08. Semantic Memory

Chapter 8 of 24 · 15 min

Semantic memory stores facts, knowledge, and learned patterns—the "what the agent knows" rather than "what the agent did." It's the longest-lived memory tier, designed for retrieval when the agent needs domain knowledge or learned procedures.

Design: knowledge triples and embeddings

@dataclass
class KnowledgeEntry:
    id: str
    content: str
    embedding: list[float]
    metadata: dict[str, Any]  # source, timestamp, confidence, category
    tags: list[str]

class SemanticMemory:
    def __init__(self, storage: KnowledgeStorage, embedder: Embedder):
        self.storage = storage
        self.embedder = embedder
    
    async def add(
        self, 
        content: str, 
        metadata: dict[str, Any] = None,
        tags: list[str] = None
    ) -> KnowledgeEntry:
        embedding = await self.embedder.embed(content)
        entry = KnowledgeEntry(
            id=str(uuid.uuid4()),
            content=content,
            embedding=embedding,
            metadata=metadata or {},
            tags=tags or []
        )
        await self.storage.save(entry)
        return entry
    
    async def retrieve(self, query: str, limit: int = 5) -> list[KnowledgeEntry]:
        query_embedding = await self.embedder.embed(query)
        return await self.storage.search(query_embedding, limit)
    
    async def retrieve_by_tags(
        self, 
        tags: list[str], 
        limit: int = 10
    ) -> list[KnowledgeEntry]:
        return await self.storage.search_by_tags(tags, limit)

Embedding abstraction:

from abc import ABC, abstractmethod

class Embedder(ABC):
    @abstractmethod
    async def embed(self, text: str) -> list[float]:
        pass

class OpenAIEmbedder(Embedder):
    def __init__(self, client: OpenAIClient, model: str = "text-embedding-3-small"):
        self.client = client
        self.model = model
    
    async def embed(self, text: str) -> list[float]:
        response = await self.client.embeddings.create(
            model=self.model,
            input=text
        )
        return response.data[0].embedding

Failure mode: embedding drift. If you switch embedding models, old embeddings are incompatible with new queries. Either version your embeddings or implement a re-embedding pipeline.
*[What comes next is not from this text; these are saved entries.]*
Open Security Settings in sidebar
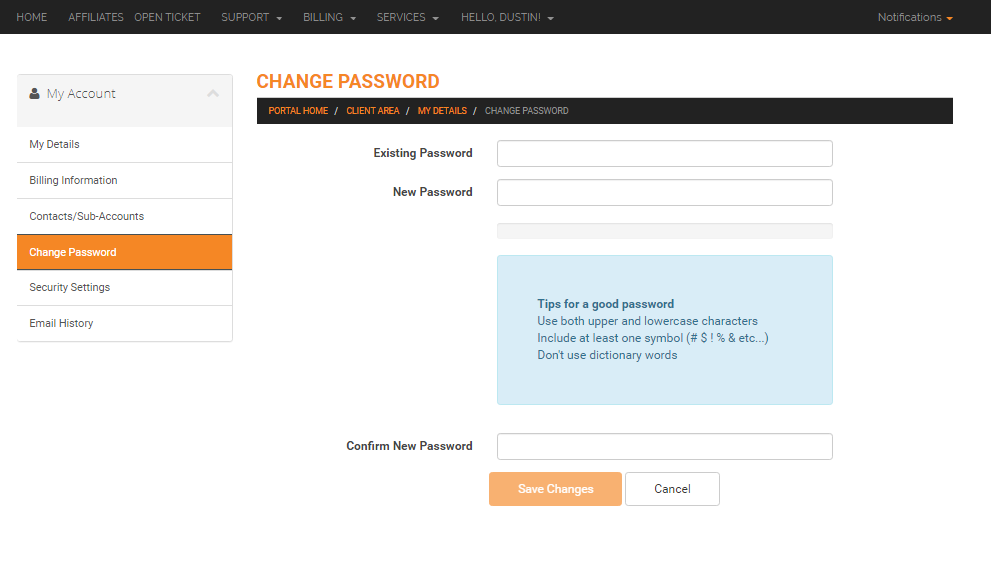Screen dimensions: 991x573 click(x=125, y=287)
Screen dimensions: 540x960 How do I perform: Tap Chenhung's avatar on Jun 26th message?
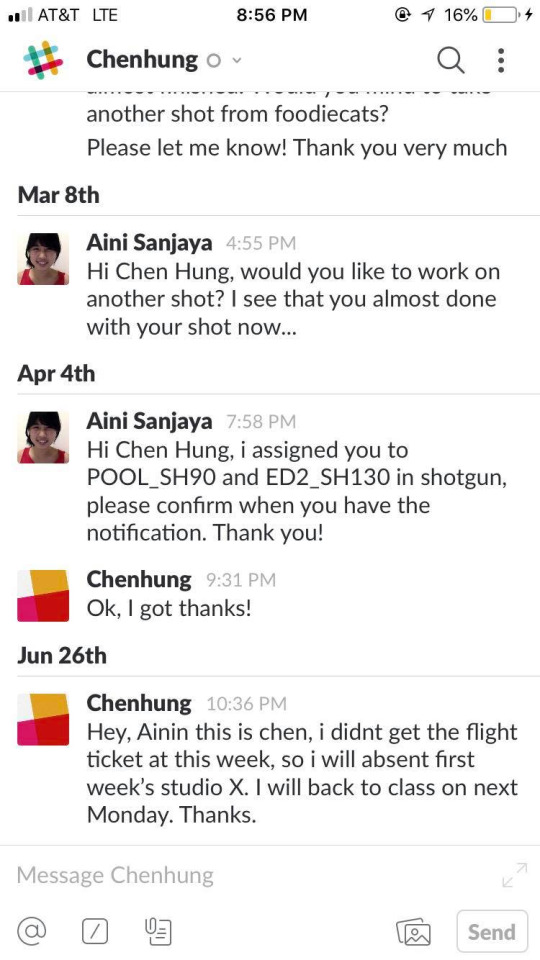tap(43, 719)
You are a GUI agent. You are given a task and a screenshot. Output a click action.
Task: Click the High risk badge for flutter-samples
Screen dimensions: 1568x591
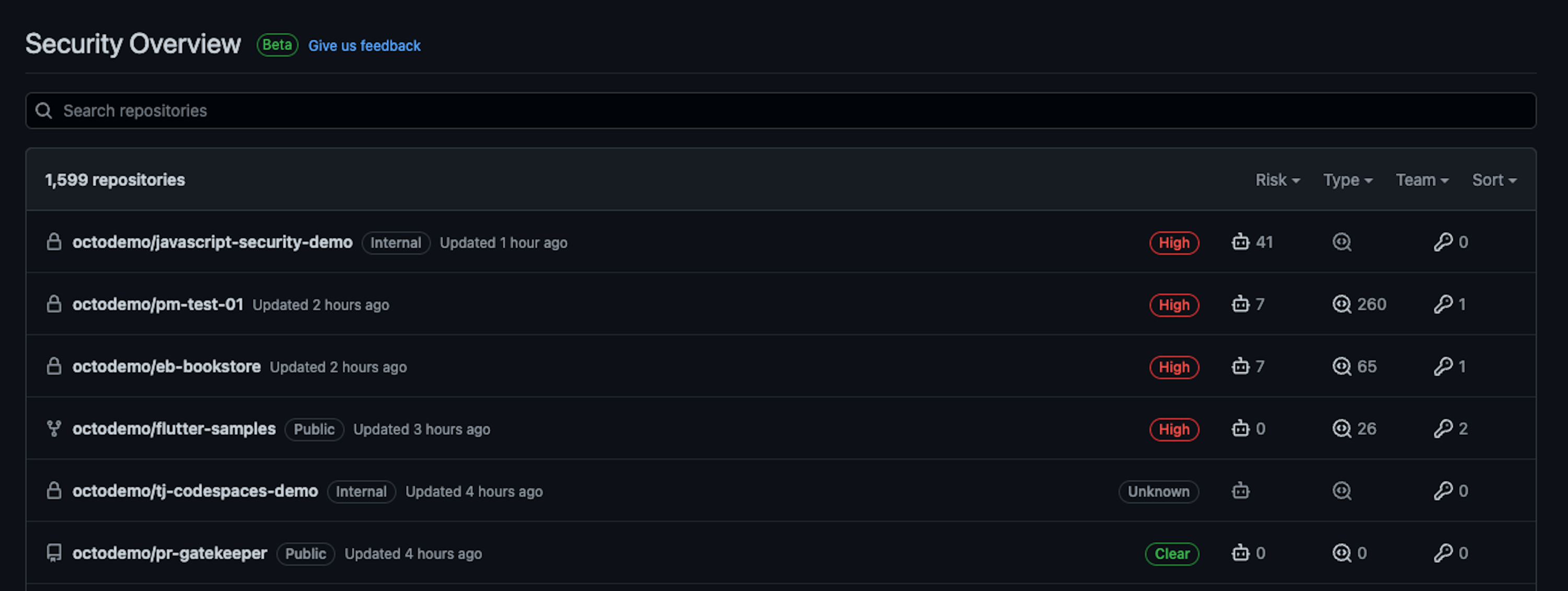point(1173,429)
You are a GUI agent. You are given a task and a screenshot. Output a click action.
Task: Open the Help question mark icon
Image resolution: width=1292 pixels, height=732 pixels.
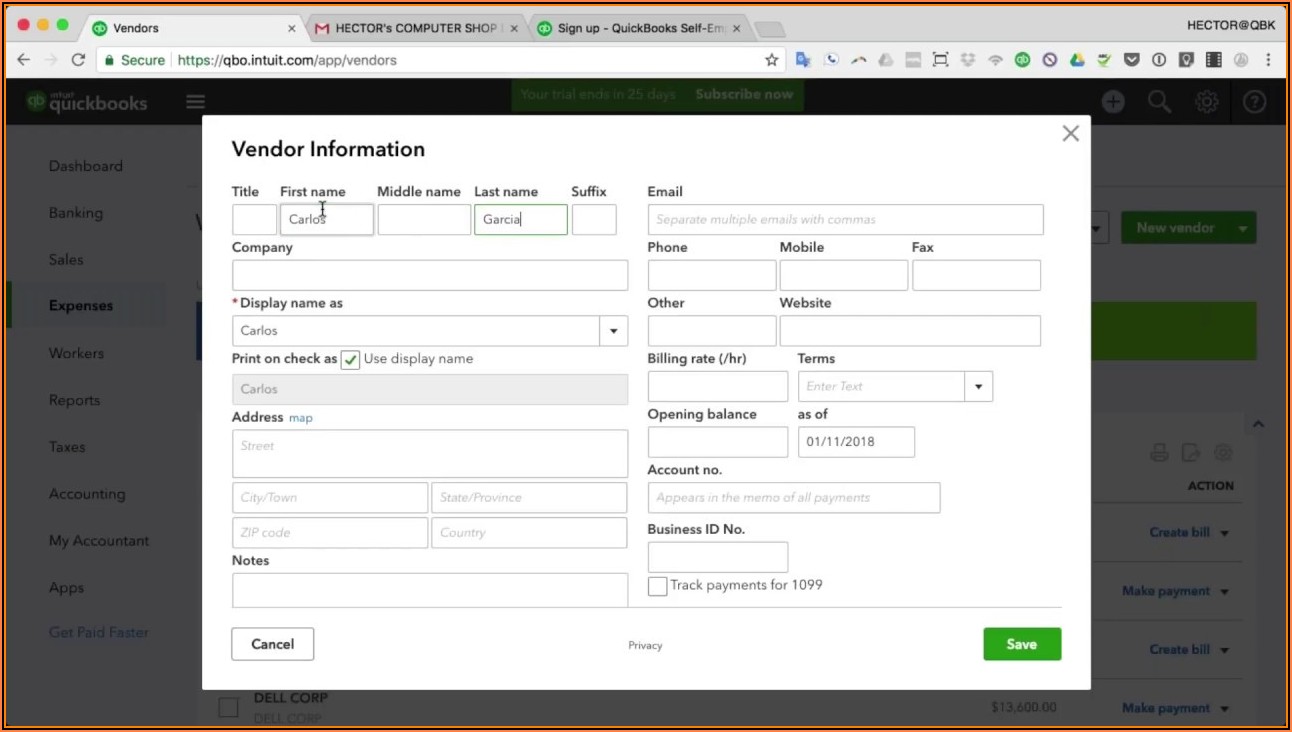(x=1253, y=101)
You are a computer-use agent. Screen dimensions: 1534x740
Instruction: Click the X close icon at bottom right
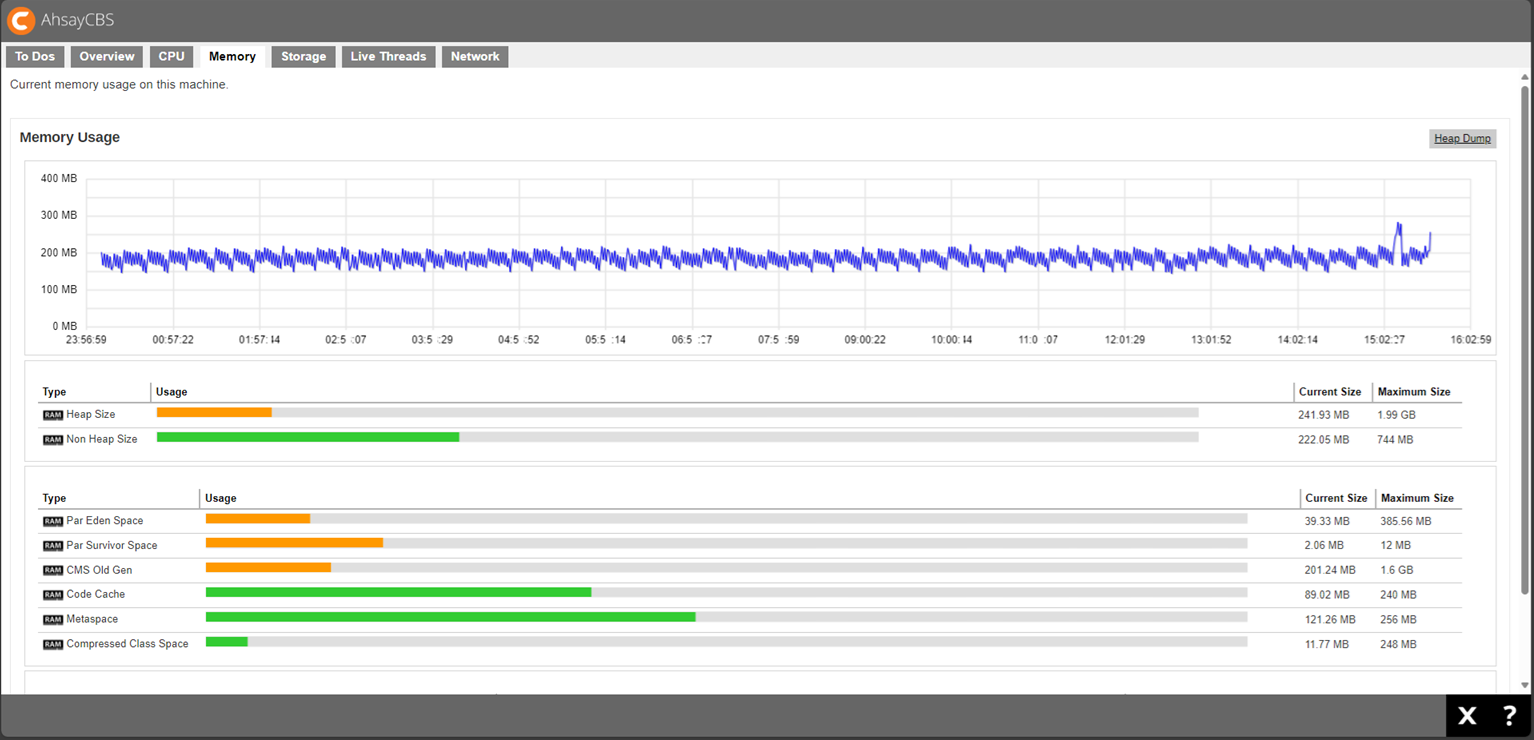1466,715
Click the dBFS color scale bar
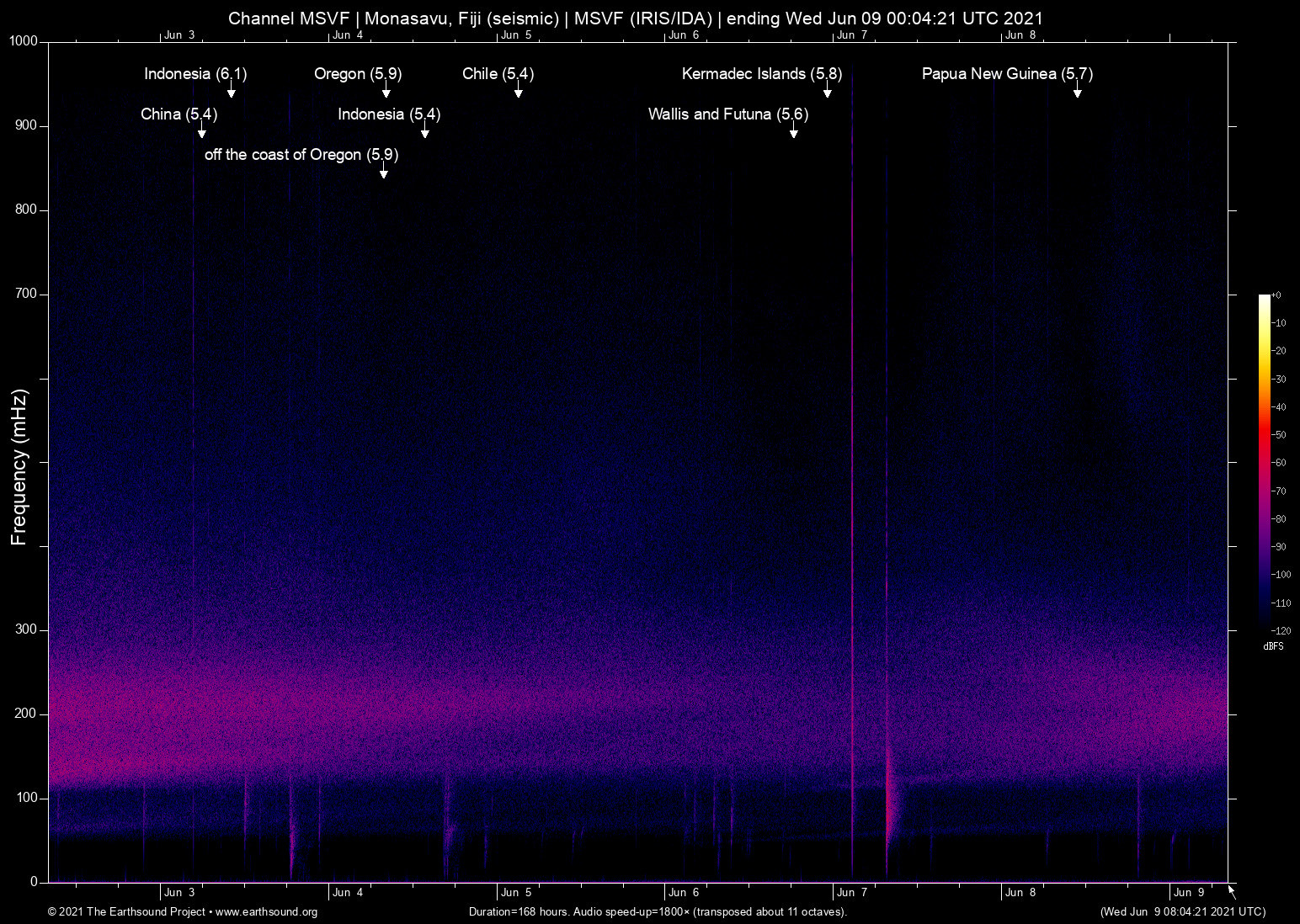 (x=1264, y=461)
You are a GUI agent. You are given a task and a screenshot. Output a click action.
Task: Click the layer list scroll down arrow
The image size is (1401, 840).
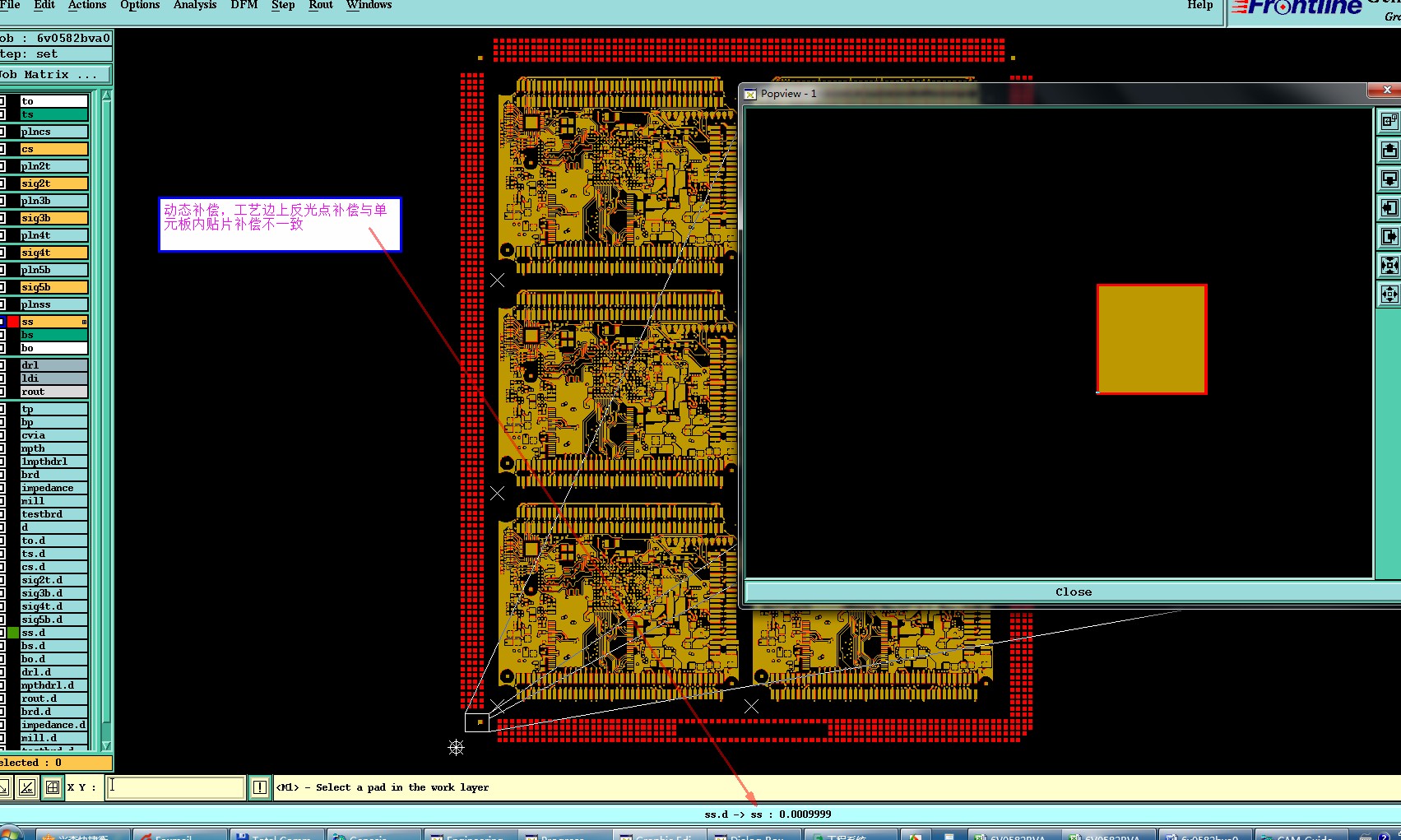tap(106, 745)
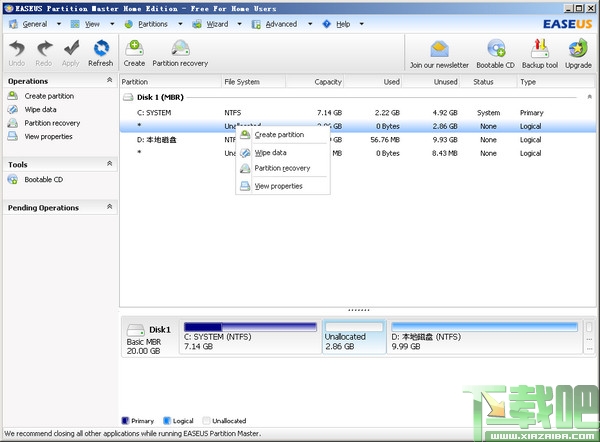Collapse the Pending Operations panel
This screenshot has height=442, width=600.
coord(110,207)
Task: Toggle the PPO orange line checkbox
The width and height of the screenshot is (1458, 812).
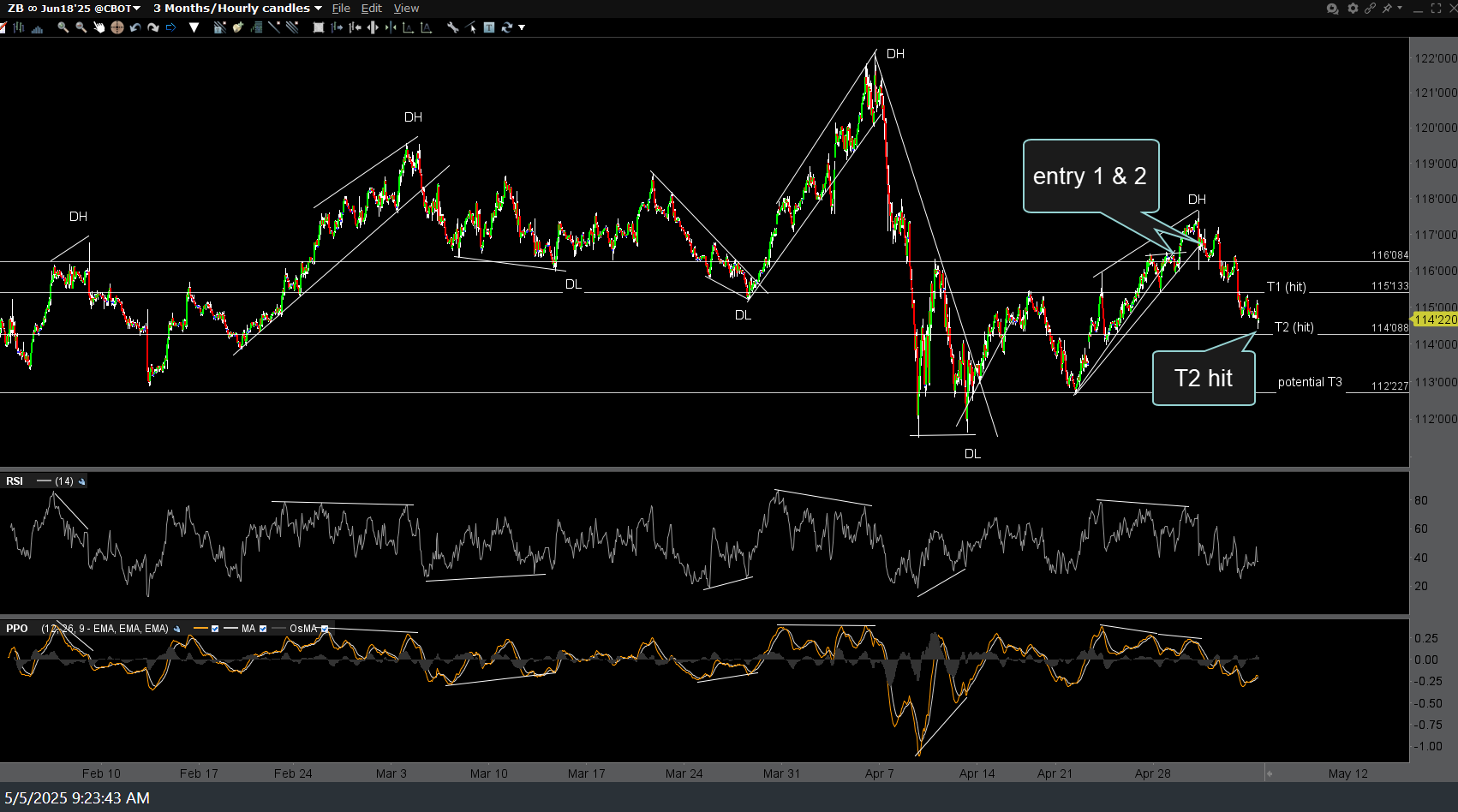Action: 215,629
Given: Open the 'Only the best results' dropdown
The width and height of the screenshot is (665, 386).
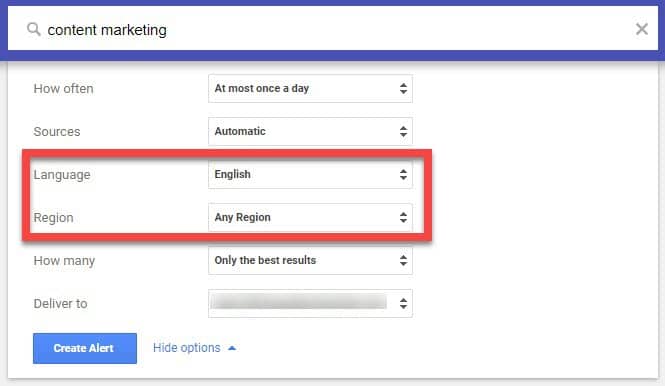Looking at the screenshot, I should pyautogui.click(x=310, y=260).
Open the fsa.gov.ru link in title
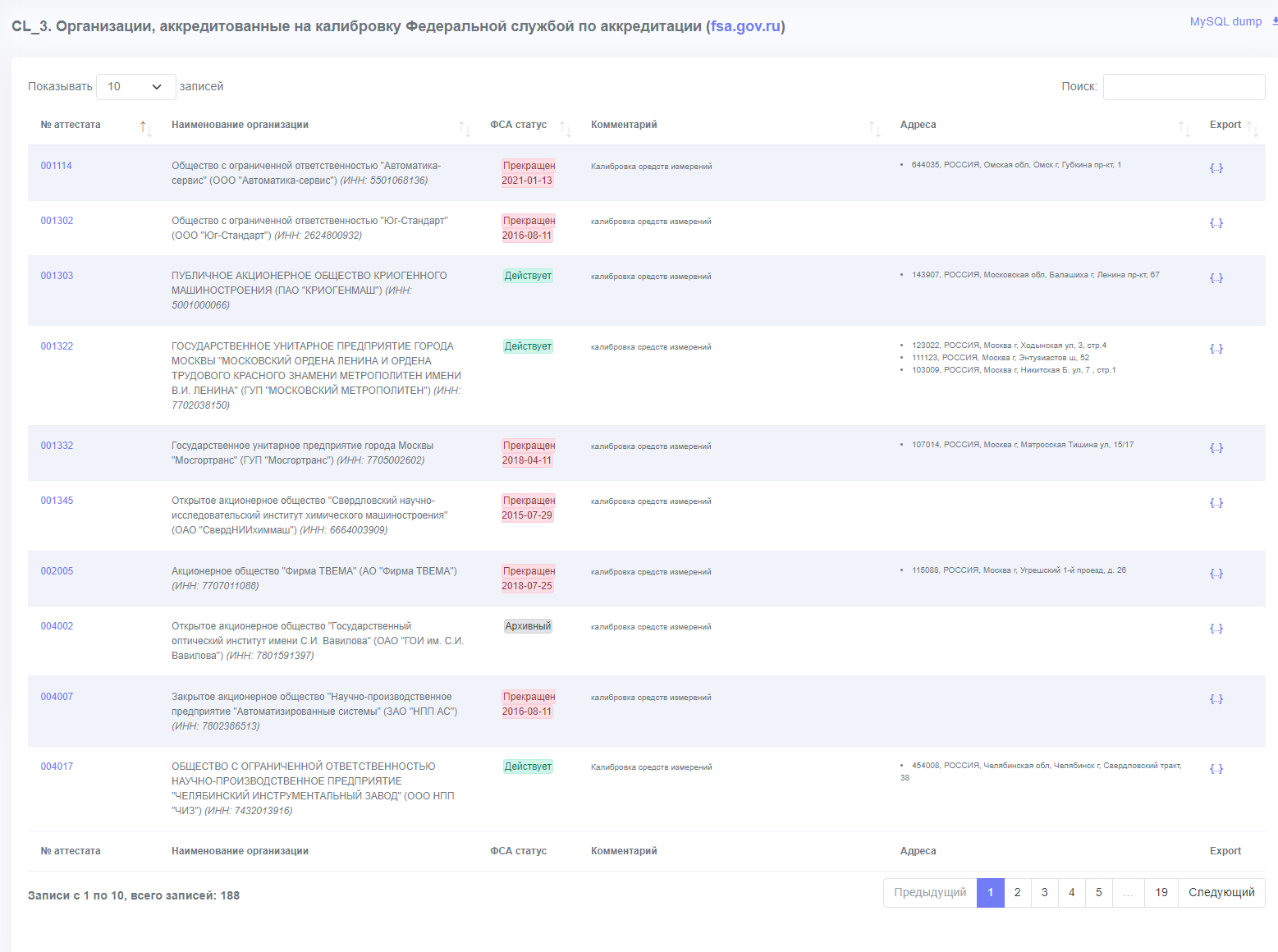This screenshot has height=952, width=1278. [x=745, y=26]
Failure mode: semantic drift. Over time, similar concepts get stored as separate entries with slightly different phrasings. Implement periodic deduplication based on cosine similarity.

Local verification checkpoint

Run the smallest example from this chapter in a local workspace and record the package version, runtime, data path, and observed output. If the result depends on model size, vector count, CPU/GPU backend, or available memory, note that constraint beside the exercise so the lesson remains reproducible.

EXERCISE

Implement a semantic memory store for your agent's domain. Add 20 knowledge entries. Test retrieval with three queries and evaluate whether the most relevant entries come back first.